WHAT YOU HAVE TO DO
Write the records out again, exactly as they stand below.

DATA EXTRACTS

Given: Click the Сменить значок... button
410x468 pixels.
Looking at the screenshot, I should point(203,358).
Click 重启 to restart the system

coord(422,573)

ANSWER AREA
Given: Click the Сменить значок... button
410x468 pixels.
Looking at the screenshot, I should point(203,358).
Click 重启 to restart the system

coord(422,573)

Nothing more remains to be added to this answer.